Thousands of birds were discovered dead at the Salton Sea last month, raising new concerns about the lake's declining health.

California Department of Fish and Wildlife workers cleaned up the carcasses at the Sonny Bono Salton Sea National Wildlife Refuge after hunters initially reported the gruesome bird die-off. More than 400 species of birds use the Salton Sea’s wetlands as a stop along the Pacific flyway for migratory birds.

The man-made Salton Sea is receiving less and less water from agricultural runoff and the Colorado River, causing it to shrink dramatically. Andrea Jones, director of bird conservation for Audubon California, said the birds fell victim to avian cholera, a contagious disease, due to overcrowding.

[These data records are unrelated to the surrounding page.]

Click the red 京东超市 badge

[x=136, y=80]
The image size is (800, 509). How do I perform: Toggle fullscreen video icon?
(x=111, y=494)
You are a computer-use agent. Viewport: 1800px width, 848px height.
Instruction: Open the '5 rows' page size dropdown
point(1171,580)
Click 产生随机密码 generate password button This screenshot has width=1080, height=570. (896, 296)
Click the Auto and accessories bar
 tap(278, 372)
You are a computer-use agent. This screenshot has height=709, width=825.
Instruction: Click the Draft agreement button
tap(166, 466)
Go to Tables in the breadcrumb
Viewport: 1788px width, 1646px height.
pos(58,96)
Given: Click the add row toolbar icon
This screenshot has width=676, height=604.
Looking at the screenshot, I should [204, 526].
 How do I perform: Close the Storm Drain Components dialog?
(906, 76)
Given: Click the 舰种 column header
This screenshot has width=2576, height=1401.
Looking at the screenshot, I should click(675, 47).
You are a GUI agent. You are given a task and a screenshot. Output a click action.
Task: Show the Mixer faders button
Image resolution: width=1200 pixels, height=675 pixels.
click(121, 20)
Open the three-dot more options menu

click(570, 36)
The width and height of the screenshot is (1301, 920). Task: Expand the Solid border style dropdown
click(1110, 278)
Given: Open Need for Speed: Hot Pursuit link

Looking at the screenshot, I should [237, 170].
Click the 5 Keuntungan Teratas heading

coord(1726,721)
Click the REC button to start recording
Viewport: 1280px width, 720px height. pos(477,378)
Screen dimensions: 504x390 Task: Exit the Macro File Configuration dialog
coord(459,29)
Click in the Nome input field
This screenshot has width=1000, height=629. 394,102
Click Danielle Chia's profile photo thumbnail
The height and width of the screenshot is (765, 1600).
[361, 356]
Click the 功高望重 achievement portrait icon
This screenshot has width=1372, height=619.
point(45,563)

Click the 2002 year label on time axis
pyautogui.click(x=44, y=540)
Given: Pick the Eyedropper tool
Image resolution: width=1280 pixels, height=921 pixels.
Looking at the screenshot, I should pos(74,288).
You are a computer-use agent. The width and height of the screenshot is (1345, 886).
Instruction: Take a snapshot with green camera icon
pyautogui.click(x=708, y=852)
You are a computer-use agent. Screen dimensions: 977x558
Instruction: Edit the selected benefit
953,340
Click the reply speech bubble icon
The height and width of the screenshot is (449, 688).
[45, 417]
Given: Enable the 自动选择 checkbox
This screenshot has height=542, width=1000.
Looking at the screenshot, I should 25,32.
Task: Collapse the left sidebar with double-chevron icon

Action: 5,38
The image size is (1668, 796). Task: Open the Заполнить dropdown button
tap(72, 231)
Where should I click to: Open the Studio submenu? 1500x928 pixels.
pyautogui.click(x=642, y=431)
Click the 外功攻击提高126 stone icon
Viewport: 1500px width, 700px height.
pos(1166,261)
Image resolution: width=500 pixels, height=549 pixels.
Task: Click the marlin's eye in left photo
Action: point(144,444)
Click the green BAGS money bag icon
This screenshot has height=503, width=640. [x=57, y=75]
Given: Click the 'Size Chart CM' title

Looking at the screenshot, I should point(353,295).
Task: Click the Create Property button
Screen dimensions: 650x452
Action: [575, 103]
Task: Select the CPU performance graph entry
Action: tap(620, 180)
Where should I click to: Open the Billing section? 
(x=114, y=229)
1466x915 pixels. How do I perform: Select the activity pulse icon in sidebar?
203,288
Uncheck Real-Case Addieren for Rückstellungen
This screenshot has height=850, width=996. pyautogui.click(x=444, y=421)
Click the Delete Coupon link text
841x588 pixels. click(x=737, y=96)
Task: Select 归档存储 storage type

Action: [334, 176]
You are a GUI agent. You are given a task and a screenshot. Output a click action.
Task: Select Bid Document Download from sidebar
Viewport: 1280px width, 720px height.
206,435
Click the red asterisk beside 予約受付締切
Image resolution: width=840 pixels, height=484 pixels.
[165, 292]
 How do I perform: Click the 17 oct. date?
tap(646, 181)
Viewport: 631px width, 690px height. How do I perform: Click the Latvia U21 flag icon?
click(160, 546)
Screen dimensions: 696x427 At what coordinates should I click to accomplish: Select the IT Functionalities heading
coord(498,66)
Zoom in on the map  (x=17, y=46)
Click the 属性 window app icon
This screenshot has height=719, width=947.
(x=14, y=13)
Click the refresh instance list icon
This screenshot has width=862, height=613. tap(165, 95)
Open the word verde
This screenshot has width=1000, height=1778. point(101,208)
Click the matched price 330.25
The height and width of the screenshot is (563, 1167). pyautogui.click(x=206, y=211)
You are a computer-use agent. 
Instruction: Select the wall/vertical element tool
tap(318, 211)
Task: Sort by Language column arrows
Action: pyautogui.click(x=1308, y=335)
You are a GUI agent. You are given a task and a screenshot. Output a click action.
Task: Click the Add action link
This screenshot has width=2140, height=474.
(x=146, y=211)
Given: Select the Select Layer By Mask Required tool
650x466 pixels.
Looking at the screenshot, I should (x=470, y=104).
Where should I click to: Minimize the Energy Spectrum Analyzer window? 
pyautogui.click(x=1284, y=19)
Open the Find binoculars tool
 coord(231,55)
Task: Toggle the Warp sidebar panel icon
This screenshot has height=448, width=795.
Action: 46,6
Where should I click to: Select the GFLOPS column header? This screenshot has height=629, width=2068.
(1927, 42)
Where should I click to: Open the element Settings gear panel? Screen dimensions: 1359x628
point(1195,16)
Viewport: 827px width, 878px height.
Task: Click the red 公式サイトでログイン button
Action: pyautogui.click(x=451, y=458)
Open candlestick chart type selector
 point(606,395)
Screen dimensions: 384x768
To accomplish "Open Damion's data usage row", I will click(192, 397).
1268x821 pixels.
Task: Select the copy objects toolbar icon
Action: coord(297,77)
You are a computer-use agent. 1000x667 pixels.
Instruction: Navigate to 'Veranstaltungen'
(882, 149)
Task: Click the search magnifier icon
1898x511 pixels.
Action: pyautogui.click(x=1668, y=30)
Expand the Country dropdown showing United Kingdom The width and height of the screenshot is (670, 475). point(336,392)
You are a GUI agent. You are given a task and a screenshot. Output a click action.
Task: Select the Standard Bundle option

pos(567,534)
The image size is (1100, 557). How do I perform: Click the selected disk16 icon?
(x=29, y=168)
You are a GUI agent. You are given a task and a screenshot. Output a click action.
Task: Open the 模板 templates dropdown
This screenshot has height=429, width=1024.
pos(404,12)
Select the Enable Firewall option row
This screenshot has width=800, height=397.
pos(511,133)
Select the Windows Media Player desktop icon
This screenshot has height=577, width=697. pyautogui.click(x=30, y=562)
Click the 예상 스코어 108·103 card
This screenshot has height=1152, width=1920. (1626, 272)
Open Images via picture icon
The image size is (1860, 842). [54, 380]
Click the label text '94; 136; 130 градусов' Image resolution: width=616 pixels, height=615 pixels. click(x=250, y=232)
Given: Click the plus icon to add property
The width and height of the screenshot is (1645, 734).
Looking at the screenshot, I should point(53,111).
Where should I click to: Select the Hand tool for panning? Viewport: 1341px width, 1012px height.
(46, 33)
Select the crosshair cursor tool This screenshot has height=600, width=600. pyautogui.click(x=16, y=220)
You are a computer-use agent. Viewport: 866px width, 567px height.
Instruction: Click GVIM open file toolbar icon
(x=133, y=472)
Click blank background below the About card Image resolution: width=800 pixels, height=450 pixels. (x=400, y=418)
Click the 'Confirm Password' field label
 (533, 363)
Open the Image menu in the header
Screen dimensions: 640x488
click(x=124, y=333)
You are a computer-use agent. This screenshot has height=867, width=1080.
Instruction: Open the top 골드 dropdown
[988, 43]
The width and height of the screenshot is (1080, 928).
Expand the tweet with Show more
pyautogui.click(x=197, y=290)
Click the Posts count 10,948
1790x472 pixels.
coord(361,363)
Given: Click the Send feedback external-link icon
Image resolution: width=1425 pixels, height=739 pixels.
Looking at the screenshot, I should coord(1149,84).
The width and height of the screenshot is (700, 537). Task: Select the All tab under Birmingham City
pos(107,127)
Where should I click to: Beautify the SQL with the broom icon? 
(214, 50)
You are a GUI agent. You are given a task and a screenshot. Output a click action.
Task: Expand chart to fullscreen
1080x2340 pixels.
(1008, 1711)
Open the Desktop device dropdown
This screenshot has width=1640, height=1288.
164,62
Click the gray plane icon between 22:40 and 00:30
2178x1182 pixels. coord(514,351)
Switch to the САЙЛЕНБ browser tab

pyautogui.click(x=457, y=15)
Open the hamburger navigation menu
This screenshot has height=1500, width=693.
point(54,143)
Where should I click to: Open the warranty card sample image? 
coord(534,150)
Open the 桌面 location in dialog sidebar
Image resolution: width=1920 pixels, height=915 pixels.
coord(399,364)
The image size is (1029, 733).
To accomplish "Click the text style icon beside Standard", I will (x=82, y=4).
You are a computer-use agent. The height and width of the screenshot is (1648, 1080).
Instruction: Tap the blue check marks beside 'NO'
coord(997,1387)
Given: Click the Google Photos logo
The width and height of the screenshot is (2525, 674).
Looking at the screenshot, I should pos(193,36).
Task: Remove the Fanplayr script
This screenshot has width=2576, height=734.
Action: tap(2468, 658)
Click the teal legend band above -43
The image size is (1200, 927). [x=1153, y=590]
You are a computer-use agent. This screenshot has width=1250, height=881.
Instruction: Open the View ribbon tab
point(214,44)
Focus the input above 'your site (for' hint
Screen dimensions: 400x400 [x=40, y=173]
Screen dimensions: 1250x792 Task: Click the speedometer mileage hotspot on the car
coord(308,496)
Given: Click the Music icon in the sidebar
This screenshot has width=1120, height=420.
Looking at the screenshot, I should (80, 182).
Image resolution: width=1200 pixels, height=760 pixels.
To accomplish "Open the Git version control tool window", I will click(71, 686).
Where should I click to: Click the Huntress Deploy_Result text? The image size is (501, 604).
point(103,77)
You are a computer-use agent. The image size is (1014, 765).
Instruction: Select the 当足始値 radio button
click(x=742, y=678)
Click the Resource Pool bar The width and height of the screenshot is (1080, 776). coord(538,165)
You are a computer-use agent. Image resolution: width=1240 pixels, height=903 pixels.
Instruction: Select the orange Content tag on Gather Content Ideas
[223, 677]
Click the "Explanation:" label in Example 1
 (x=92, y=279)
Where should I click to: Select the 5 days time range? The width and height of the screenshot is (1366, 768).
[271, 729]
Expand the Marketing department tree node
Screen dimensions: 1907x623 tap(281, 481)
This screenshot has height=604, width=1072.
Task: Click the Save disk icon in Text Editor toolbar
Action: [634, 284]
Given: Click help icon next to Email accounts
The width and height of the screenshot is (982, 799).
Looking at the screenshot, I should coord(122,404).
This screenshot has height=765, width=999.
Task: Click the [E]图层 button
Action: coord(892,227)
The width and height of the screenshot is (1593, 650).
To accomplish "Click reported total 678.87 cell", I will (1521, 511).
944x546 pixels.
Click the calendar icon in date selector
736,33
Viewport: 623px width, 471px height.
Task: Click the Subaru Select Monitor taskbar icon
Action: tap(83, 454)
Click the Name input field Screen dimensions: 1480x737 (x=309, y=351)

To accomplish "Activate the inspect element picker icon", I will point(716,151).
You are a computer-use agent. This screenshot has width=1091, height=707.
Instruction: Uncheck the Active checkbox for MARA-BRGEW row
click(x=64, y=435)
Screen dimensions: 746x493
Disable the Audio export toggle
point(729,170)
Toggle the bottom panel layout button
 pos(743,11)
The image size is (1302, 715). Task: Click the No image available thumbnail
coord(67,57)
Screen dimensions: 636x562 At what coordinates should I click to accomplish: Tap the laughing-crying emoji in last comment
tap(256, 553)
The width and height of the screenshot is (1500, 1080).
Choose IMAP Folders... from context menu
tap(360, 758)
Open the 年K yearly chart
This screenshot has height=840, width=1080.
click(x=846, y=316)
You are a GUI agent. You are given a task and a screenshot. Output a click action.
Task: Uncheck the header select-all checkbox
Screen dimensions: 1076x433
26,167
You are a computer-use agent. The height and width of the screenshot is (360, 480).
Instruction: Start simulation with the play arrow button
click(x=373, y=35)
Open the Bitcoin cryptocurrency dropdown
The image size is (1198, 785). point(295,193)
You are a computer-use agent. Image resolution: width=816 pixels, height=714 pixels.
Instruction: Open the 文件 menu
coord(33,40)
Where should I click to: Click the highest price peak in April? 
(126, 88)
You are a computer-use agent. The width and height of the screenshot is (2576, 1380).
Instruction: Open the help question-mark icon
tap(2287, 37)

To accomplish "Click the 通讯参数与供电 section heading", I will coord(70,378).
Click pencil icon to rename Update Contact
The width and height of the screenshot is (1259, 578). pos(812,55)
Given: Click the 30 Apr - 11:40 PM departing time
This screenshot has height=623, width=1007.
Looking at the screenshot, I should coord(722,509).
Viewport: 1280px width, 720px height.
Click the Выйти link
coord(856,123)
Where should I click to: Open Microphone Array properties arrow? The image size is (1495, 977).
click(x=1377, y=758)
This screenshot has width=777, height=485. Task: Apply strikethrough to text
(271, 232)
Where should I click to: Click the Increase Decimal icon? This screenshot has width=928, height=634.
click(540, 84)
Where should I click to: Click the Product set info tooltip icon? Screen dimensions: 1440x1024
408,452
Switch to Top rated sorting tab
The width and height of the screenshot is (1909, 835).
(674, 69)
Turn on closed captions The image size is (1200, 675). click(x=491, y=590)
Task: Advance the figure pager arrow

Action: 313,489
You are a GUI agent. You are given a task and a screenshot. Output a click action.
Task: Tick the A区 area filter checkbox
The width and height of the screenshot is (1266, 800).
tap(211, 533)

A dead snow goose at the Sonny Bono Salton Sea Wildlife Refuge.

“Thousands of birds died in a couple-week stretch from a disease that is not entirely uncommon for birds, particularly ducks or geese when they crowd into situations instead of having a lot of habitat,” Jones said.

The shrinking sea leaves less habitat for migratory birds, which leads to them being concentrated in small areas, according to Tim Krantz, a professor of environmental studies at the University of Redlands and a renowned expert on the Salton Sea.

“If there are some diseased individuals and then they get concentrated just beak-to-beak, wing-to-wing, they're so crowded on the fields and then the water, at the south end particularly, then that is the place where the contagion is going to manifest itself,” Krantz said.


But that’s not the only way birds are being affected by the lake’s decline. The lake has become saltier as it’s shrunk, killing off nearly every species of fish that migratory birds rely on for food.

“There's still some tilapia out there, even those are not reproductive anymore,” Krantz said. “So a couple more years, there will be no fish in the sea.”

And the lake’s shrinking isn’t just bad for birds — it’s also bad for humans. As the lake shrinks and more lakebed is exposed, the salts that were in the water go into the air. They’re then breathed in by humans.

“These are super-fine silts, two millionths of a meter, two microns in size, I can get a hundred in the width of a human hair,” Krantz said. “If you breathe these sediments into these lungs you can't cough them out, they're too small — they'll profuse directly through your lung tissue into your bloodstream, carrying with them the minerals that are attached to them ... arsenic, selenium, cadmium, bad stuff.”

It could lead to a public health disaster as more of the lakebed is exposed. The bird die-off is a sign that the state needs to address the issue of the Salton Sea immediately, according to Jones.

“We knew something like this could happen, and it's a call to action to the state to get the habitats built, that they are in the process of designing at the Salton Sea,” Jones said. “We need to get the word out that both for the health of the birds and for the health of the people in the region, we need to do something about the Salton Sea as quickly as possible.”